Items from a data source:
....

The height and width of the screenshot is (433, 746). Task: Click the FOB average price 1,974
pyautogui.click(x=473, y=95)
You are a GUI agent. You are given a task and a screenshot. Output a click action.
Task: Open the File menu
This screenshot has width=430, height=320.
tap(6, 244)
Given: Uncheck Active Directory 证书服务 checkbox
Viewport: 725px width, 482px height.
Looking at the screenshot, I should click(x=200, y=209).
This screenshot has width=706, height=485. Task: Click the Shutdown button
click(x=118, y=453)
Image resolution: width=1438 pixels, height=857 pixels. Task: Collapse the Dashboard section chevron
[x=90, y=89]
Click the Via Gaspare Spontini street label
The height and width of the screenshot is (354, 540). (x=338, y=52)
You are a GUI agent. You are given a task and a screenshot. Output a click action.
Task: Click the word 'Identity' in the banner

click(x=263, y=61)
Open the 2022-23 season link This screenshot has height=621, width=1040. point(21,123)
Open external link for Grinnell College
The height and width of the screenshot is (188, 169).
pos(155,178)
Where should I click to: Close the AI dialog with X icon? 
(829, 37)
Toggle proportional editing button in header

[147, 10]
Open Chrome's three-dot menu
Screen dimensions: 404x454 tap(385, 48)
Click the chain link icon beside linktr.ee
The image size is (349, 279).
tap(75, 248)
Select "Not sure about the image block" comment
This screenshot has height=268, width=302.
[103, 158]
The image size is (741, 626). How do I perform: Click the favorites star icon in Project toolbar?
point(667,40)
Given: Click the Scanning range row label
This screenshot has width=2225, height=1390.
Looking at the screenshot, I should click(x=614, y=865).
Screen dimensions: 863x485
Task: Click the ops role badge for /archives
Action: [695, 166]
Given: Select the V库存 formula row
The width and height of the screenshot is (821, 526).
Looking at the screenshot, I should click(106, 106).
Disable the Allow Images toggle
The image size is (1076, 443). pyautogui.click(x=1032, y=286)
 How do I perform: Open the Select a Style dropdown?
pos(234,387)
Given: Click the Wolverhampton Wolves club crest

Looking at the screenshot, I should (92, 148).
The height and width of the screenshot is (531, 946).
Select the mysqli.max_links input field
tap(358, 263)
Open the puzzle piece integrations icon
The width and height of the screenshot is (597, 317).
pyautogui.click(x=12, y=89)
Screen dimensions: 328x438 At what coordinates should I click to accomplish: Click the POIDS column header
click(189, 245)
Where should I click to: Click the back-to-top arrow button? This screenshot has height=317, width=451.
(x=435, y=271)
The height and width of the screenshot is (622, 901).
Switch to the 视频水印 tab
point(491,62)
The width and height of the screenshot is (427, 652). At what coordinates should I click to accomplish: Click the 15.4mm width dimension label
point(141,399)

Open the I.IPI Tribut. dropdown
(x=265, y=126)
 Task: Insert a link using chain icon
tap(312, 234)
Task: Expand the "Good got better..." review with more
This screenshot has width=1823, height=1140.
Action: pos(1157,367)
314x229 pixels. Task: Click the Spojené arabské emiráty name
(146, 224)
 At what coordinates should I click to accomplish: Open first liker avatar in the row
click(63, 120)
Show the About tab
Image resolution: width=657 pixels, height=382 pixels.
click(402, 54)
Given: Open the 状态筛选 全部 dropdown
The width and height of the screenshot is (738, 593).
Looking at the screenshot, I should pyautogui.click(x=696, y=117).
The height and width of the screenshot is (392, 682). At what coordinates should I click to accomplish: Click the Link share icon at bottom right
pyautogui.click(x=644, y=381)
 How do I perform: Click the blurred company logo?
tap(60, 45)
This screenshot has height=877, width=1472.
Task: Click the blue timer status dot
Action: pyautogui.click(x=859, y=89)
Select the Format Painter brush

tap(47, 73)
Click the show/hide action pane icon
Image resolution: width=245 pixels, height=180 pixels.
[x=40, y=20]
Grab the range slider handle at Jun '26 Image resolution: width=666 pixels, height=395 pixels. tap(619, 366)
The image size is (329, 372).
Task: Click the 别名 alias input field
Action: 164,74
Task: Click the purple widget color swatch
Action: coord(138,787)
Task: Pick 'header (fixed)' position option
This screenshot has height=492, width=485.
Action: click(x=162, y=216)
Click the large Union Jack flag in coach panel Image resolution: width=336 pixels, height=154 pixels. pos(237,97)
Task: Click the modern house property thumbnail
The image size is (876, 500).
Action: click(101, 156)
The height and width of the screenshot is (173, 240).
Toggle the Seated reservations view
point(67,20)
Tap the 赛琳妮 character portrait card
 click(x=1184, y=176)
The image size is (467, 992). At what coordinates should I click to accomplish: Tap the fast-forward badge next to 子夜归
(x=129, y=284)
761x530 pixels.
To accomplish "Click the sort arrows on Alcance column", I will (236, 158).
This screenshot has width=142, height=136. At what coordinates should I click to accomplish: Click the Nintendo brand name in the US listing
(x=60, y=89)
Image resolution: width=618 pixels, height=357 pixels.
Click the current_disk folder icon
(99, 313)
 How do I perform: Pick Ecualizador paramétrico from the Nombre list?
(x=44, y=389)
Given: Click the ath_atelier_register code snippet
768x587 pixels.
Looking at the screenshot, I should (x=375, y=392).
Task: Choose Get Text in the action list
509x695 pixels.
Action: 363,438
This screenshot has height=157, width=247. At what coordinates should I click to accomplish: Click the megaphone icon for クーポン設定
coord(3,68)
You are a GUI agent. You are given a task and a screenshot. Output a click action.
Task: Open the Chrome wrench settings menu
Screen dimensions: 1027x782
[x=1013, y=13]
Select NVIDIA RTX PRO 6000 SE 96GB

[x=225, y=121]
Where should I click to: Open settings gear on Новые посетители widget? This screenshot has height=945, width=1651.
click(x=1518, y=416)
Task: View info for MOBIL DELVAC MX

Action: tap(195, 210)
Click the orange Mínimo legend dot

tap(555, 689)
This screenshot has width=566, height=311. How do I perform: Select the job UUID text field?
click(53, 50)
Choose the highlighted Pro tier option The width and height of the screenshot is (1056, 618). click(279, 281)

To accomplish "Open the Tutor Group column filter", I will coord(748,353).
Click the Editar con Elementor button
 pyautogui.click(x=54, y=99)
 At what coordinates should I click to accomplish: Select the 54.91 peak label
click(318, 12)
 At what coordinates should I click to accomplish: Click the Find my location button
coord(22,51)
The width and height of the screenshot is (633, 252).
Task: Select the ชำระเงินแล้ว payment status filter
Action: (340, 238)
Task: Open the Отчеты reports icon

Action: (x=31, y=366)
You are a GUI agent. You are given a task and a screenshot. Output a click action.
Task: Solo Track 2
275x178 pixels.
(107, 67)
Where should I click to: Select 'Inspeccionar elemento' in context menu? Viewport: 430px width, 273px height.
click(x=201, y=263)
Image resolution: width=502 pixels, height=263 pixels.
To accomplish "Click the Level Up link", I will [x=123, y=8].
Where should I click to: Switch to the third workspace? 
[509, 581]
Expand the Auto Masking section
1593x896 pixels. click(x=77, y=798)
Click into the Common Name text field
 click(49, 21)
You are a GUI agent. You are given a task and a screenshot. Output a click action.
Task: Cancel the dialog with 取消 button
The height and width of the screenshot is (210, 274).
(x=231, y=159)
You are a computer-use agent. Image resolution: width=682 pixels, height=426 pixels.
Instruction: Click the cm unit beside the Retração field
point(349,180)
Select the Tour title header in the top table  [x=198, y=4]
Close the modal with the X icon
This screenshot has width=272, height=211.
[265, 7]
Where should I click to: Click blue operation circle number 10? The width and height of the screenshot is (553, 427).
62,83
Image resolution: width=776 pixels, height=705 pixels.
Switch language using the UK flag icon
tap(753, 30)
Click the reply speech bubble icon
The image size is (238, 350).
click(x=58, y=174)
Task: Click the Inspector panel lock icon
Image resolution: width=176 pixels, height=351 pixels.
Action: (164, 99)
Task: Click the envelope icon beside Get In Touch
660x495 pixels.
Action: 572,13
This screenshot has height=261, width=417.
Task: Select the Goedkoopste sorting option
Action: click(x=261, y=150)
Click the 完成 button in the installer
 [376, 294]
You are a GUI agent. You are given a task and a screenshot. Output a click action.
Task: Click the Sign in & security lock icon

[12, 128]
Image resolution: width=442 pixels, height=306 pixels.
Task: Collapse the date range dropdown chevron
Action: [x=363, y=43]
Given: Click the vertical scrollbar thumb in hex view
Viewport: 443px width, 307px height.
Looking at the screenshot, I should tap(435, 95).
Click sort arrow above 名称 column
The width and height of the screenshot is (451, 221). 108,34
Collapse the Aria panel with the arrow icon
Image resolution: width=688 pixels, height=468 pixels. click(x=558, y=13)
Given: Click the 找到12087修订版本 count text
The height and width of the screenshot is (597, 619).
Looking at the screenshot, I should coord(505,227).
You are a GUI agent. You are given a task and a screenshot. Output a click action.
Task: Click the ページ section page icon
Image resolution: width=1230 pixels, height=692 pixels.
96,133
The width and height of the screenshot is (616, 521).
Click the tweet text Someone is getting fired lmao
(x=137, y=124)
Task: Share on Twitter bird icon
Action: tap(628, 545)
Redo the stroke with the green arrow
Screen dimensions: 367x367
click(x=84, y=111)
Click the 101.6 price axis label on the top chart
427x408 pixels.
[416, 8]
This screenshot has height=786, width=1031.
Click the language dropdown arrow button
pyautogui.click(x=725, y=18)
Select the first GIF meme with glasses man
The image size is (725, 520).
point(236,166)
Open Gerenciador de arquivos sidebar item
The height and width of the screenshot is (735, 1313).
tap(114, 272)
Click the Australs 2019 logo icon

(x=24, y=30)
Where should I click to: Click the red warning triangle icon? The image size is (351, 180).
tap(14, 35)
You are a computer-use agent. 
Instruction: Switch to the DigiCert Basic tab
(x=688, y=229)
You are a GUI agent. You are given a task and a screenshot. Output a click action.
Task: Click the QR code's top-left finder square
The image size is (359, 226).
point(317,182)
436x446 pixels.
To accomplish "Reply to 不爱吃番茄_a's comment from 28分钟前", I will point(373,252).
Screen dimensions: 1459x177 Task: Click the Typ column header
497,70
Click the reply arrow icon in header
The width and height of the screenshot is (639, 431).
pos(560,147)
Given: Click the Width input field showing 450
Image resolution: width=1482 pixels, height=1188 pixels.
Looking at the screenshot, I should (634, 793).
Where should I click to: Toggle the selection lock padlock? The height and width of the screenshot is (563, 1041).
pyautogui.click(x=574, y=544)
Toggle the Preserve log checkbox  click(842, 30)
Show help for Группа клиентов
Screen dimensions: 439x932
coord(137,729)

....

Make a list of all lines in the data that contain "checkbox".

### EXPECTED ANSWER:
Given: Uncheck Active Directory 证书服务 checkbox
Toggle the Preserve log checkbox  click(842, 30)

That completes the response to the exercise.